→ Dataset entries:
===============
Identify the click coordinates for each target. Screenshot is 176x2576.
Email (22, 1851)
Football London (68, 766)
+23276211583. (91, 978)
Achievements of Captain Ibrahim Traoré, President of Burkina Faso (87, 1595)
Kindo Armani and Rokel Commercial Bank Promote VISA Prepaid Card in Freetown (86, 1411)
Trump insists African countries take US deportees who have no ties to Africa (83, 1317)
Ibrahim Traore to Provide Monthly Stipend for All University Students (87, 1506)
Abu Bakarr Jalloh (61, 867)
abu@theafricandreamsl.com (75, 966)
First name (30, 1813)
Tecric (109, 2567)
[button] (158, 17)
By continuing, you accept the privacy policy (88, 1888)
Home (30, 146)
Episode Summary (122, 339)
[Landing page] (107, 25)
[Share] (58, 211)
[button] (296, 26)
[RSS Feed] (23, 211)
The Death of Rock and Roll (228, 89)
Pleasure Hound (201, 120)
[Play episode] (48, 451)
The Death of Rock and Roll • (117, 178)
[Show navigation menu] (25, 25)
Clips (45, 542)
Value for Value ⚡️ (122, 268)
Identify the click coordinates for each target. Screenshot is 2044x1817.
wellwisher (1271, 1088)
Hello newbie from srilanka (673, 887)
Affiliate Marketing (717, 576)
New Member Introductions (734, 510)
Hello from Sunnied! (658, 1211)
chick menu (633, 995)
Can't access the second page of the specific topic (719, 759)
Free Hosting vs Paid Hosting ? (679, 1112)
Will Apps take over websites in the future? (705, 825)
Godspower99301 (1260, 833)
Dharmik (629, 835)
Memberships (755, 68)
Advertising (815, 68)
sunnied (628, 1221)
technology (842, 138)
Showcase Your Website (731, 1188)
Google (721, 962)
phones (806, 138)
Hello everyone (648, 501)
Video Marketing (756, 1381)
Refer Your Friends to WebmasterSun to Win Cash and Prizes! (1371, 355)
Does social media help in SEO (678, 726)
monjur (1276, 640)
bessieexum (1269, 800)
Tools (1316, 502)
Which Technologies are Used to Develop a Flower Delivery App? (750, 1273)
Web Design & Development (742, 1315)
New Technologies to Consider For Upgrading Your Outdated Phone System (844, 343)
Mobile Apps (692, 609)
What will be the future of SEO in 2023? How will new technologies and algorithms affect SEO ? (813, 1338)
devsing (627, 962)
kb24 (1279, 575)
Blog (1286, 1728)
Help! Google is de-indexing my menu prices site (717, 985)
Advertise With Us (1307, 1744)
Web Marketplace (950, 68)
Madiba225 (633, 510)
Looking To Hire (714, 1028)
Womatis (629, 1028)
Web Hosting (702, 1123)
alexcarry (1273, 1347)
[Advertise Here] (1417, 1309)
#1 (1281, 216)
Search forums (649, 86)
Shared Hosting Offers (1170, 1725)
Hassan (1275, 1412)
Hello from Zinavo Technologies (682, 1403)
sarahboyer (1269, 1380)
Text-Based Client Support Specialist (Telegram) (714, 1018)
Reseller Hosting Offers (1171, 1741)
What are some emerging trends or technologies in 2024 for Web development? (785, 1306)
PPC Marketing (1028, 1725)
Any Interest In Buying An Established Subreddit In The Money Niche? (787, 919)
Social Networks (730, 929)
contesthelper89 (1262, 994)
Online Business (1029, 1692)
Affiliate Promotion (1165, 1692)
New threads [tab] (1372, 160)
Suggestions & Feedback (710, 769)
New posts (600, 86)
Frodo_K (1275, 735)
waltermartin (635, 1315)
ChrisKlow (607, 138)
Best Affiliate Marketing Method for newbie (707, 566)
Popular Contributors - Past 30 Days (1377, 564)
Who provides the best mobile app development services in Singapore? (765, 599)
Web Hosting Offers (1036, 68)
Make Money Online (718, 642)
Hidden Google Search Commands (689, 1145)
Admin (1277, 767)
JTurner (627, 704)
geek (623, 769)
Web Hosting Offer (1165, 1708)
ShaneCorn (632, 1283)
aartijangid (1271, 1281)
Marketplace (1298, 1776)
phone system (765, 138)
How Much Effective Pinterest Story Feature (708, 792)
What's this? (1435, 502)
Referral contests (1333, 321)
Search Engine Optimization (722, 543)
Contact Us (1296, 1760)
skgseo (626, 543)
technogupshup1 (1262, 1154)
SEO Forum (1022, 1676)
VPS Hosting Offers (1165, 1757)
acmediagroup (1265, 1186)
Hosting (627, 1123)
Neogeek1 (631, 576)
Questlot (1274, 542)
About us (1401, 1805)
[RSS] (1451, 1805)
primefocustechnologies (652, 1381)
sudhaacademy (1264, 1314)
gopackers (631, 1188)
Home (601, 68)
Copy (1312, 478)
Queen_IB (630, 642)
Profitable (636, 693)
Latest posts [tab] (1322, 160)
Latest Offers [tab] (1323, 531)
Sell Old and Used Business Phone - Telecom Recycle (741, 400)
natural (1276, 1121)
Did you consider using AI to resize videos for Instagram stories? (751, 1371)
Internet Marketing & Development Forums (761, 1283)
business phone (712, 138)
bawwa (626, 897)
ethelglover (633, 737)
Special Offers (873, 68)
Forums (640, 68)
===============
→ Problem description:
Where a line of the records has the string "Death", return that line.

→ Response to the task:
The Death of Rock and Roll (228, 89)
The Death of Rock and Roll • (117, 178)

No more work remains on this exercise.